With the MPLS network, each large office is connected to the service with DS-3 lines that have committed access rates (CAR) less than the 45Mbit/s capacity of the connections. But traffic on these pipes is allowed to burst up to the full bandwidth. Smaller offices are connected via T-1s or multiple T-1s, he says. This primary network is used for critical business applications.
The backup Ethernet network also has DS-3 backhauls to a Yipes Layer 2 Ethernet network. Some sites that sit on Yipes metropolitan networks have 1Gbit/s connections but have a CAR for only a portion of them. This network is routinely used for traffic such as FTP traffic among offices.
If an MPLS link to an office fails, business applications run over the Ethernet network, and the PacketShapers enforce policies that give the applications priority over file transfers, Hervert says.
PacketShapers discovered an improperly configured failover mechanism, says Karl Greenwood, network analyst for the firm. When a site went down, traffic left it via the Ethernet backup network to the datacentre, but traffic from the datacentre back to the branch office was routed via the MPLS network, he says.
“The MPLS network discovered the outage and rerouted through another office,” says Hervert. “It was finding its own path when it broke.”
Traffic still flowed where it should, but the firm corrected the problem with AT&T because it wants to tightly control which traffic runs over which links all the time so it can maintain performance levels, he says.
PacketShapers also give a view of network performance that can be compared to performance numbers supplied by carriers. “Without PacketShapers, we would be relying on AT&T’s portal of bandwidth utilisation, which is very rudimentary,” says Greenwood.
The PacketShapers are also used to keep the size of WAN links optimised. For instance, when the firm recently opened a new office in Chicago, it bought the full bandwidth on a DS-3 during the period that files were being uploaded from the office to the data-centre.
But when those uploads were completed, it planned to reduce its bandwidth commitment to fit the demands of routine traffic, Hervert says. “We can reduce costs by saying, ‘We’ve gone a month here and PacketShaper says the Chicago office peaks at 5Mbit/s.’ We can go back to our carriers and lower our CAR values,” he says.
Reed Smith uses PacketShapers to limit bandwidth available to unauthorised traffic and to automatically identify and monitor new types of traffic as they are discovered. The PacketShaper can limit bandwidth available to recreational traffic such as peer-to-peer or in some cases block it altogether, he says.
Reed Smith uses a feature of PacketShapers called adaptive response to address unexpected events that might affect network performance. Based on policies the firm sets, for example, if an office generates more than 75% of total traffic, the Packeteer devices send an alert.
Alternatively, if a particular application generates traffic outside the norm, the gear automatically creates a separate traffic class for it.

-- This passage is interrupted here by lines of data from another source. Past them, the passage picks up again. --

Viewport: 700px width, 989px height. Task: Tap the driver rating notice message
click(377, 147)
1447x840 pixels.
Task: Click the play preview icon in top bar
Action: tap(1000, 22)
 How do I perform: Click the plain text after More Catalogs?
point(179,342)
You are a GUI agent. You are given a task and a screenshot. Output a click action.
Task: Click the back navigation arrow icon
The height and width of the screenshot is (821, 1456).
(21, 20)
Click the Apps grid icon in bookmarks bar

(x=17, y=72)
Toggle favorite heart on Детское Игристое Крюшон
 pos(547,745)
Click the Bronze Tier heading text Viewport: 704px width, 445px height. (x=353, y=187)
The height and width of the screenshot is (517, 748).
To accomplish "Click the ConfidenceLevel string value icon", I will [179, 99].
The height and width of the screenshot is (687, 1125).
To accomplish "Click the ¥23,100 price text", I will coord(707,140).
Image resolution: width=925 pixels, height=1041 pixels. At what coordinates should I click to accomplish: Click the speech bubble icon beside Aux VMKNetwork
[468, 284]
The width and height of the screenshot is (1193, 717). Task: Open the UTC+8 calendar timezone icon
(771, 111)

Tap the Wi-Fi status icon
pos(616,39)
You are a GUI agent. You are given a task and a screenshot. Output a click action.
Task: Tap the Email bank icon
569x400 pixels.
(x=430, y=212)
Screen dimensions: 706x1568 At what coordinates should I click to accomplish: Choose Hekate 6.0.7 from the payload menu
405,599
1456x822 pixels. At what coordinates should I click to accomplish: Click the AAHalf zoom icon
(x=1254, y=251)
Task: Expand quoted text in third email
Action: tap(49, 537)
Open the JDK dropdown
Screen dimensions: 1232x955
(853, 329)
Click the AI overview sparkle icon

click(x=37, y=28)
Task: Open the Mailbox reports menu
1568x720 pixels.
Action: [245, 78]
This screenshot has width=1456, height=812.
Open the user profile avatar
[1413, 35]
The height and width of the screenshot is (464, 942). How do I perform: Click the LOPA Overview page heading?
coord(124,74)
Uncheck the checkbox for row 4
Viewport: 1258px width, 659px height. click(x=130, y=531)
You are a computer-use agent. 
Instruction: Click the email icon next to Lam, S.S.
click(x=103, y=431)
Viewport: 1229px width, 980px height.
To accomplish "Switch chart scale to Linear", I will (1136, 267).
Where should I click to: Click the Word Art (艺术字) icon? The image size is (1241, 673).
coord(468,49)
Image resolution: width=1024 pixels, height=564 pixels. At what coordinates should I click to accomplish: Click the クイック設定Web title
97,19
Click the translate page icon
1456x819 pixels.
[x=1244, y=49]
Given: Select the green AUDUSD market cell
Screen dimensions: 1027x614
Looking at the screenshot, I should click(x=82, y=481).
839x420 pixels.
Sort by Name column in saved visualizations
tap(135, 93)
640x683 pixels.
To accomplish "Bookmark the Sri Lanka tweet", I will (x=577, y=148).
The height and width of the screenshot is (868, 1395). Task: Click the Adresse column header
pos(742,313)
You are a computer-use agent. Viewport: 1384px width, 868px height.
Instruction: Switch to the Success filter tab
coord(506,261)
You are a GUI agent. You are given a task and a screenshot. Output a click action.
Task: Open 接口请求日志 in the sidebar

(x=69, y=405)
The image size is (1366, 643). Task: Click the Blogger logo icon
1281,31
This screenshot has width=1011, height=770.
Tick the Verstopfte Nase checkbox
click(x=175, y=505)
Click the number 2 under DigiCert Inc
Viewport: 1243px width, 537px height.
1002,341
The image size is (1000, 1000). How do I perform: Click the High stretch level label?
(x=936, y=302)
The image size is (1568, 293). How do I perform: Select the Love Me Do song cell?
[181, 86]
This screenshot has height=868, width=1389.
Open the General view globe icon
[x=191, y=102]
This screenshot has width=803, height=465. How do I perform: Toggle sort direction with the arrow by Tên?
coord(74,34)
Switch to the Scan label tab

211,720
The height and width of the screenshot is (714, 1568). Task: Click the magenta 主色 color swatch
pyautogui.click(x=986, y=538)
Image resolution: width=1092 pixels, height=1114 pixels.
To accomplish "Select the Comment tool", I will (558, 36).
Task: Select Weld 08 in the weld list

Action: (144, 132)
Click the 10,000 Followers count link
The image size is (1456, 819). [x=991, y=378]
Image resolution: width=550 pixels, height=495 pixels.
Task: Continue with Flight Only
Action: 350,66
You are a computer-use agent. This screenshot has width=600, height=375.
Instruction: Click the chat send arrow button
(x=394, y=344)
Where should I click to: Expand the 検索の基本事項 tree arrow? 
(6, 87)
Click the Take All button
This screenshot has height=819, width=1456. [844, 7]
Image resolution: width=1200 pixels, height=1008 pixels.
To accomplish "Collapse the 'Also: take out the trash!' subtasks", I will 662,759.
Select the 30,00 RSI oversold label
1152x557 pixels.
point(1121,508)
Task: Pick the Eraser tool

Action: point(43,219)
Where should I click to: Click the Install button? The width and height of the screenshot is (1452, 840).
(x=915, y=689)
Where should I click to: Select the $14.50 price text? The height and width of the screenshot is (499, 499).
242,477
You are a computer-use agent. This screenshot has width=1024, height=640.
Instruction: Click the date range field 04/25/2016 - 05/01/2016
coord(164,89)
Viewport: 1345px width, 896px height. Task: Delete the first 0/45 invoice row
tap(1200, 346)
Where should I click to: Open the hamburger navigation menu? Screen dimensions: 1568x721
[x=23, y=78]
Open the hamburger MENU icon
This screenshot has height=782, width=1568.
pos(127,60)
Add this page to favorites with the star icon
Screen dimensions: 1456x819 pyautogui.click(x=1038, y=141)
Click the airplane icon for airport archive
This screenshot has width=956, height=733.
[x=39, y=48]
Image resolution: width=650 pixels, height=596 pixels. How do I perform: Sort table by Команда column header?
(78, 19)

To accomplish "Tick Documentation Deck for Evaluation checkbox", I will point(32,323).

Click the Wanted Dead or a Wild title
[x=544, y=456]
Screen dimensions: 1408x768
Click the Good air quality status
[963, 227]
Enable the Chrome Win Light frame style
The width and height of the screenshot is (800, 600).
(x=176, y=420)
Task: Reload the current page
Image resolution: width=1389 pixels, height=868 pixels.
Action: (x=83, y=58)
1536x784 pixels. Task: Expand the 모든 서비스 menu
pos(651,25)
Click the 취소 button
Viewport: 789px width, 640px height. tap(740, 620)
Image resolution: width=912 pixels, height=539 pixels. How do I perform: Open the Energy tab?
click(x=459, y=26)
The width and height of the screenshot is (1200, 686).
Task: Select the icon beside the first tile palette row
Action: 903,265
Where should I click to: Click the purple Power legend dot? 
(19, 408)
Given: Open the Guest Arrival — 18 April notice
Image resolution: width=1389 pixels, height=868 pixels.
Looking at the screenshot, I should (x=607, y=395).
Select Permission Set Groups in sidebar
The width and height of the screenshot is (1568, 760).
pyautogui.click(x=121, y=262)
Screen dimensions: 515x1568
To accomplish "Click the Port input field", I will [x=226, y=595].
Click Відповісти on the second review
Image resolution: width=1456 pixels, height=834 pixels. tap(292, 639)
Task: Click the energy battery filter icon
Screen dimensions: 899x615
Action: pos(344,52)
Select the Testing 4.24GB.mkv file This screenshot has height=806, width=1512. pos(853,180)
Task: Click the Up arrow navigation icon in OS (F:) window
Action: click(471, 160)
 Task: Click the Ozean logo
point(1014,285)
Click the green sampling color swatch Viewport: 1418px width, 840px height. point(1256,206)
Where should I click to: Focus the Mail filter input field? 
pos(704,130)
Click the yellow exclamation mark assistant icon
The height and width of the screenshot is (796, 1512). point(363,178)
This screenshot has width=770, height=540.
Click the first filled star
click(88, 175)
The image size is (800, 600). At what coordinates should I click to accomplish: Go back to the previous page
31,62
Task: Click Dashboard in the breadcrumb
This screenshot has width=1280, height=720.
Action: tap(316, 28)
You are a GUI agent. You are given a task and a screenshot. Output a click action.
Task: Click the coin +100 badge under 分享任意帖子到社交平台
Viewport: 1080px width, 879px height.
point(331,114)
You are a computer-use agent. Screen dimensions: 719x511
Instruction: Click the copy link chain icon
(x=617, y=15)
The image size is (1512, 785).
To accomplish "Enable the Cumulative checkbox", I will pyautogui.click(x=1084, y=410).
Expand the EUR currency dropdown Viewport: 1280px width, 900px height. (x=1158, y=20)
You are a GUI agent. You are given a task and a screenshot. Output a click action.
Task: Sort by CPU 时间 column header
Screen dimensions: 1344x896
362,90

The new class jumps out when Hervert reviews routine network performance reports, he says. The gear also generates an email about the spike in traffic.
The firm does not take advantage of Packeteer’s ability to compress traffic across WAN links. So far, there is enough bandwidth to keep performance high without it, says Hervert.
The goal is to get the Citrix traffic and voice traffic among offices running well, then add IP video to the mix over time, he says.
“The PacketShape is our view, our measurement of what’s there, of what’s behaving on the network and what we can add to it,” Hervert says.